Task statement - Would you retype the lines from the one that holds "This screenshot has width=800, height=450." to the final line of the entries below, both ends included and exactly as written, but without pictures?

▼▼▼

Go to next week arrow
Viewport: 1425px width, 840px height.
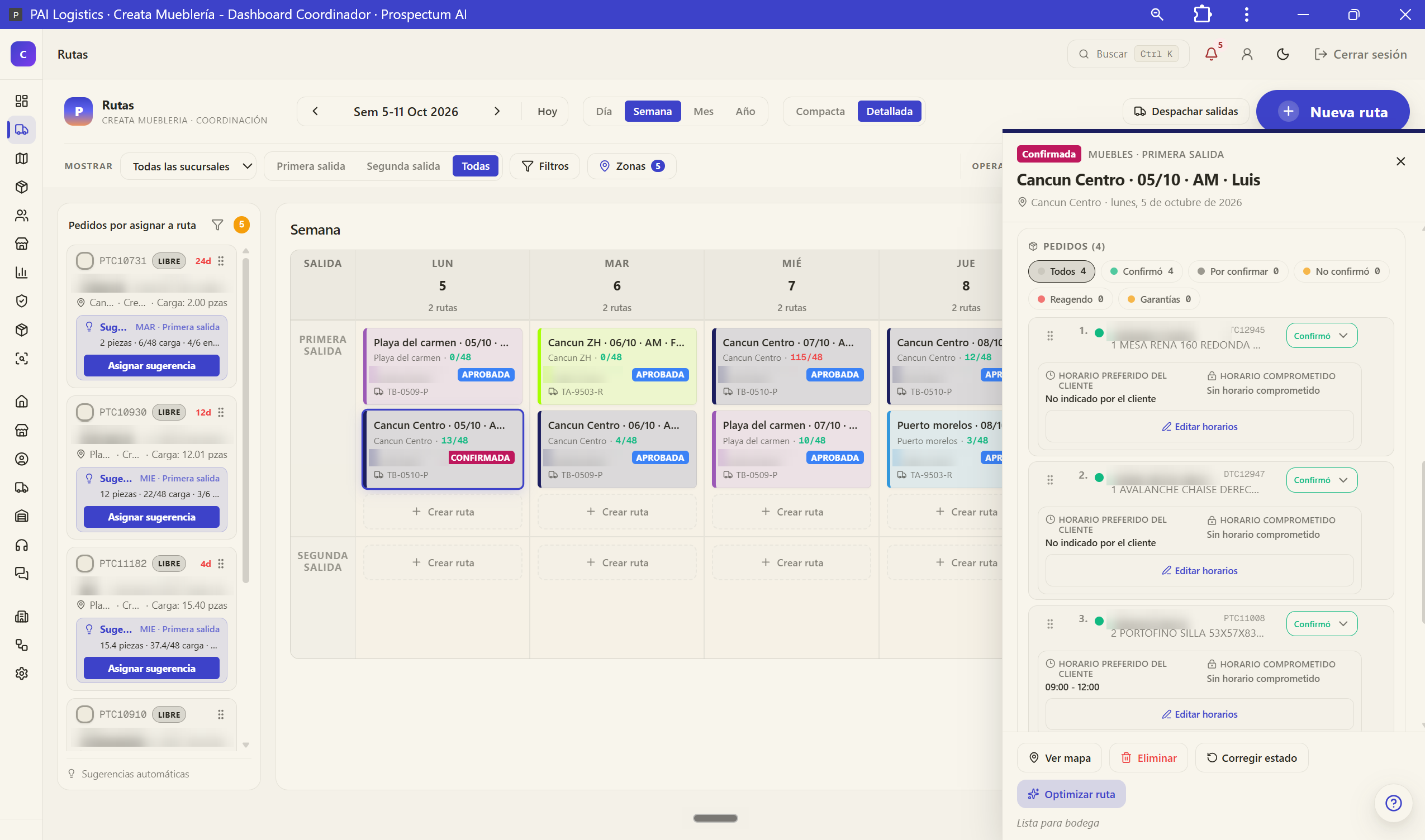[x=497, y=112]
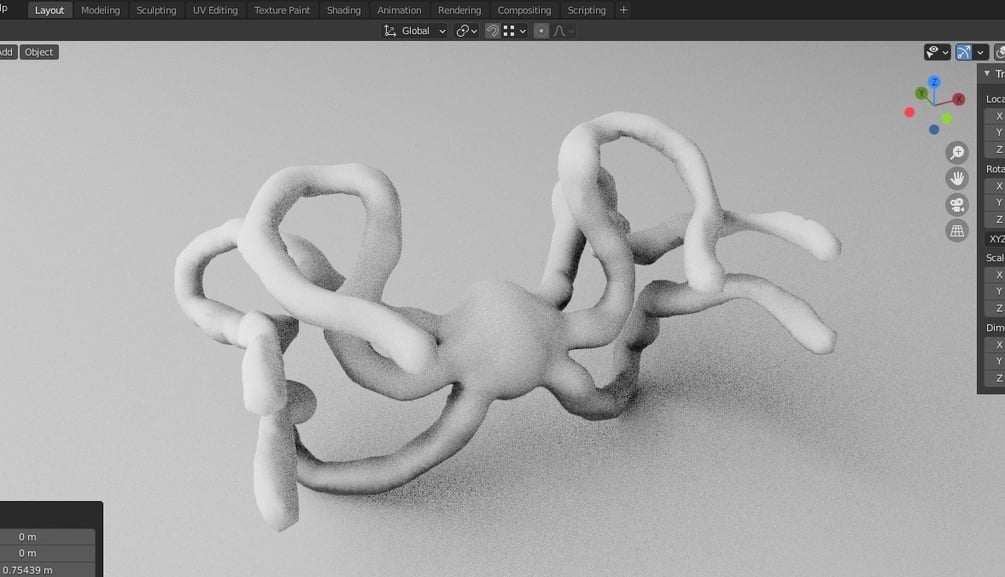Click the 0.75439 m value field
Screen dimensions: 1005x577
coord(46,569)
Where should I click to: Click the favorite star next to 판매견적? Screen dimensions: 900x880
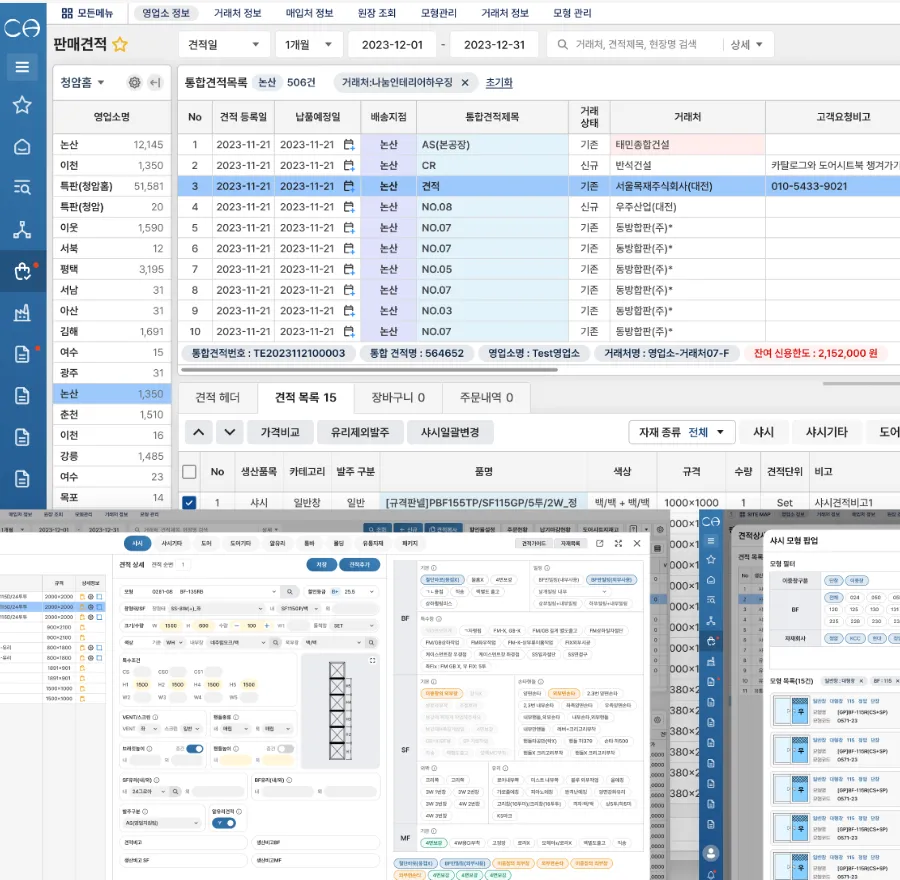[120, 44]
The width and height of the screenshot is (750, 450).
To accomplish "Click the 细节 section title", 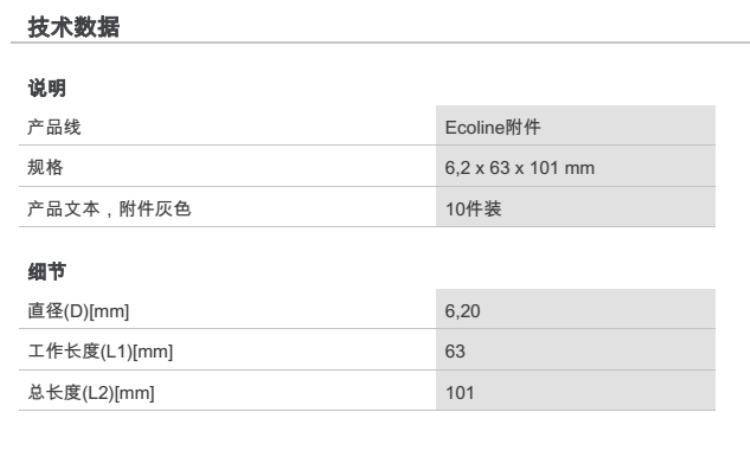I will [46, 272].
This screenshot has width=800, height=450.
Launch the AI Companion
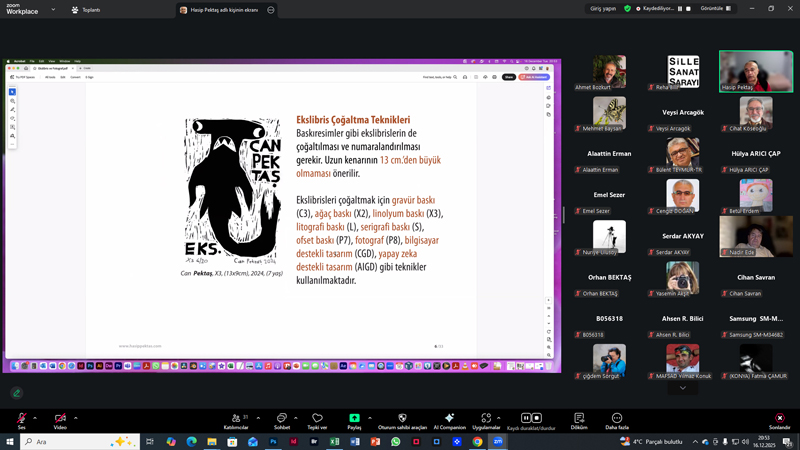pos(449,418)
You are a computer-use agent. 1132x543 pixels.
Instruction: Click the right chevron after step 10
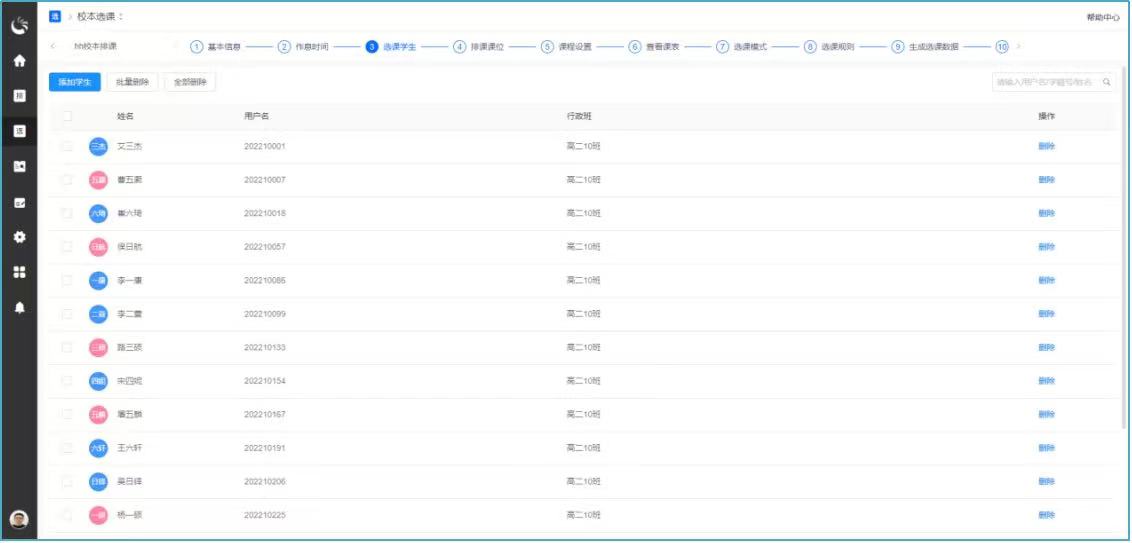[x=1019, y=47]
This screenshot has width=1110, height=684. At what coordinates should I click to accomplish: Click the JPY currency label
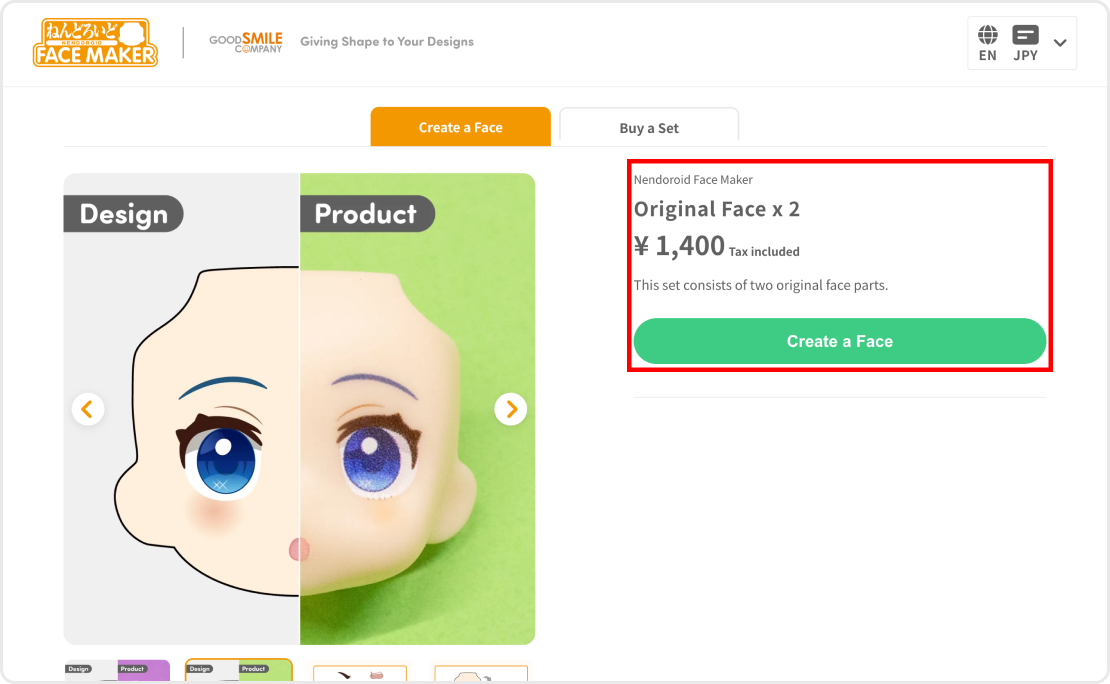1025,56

▲▲▲

Your solution -
This screenshot has width=800, height=450.
Launch the AI Companion
pos(449,418)
You are a computer-use agent. 1132x543 pixels.
Instruction: Click the right chevron after step 10
[x=1019, y=47]
This screenshot has width=1110, height=684. At what coordinates should I click to accomplish: Click the JPY currency label
1025,56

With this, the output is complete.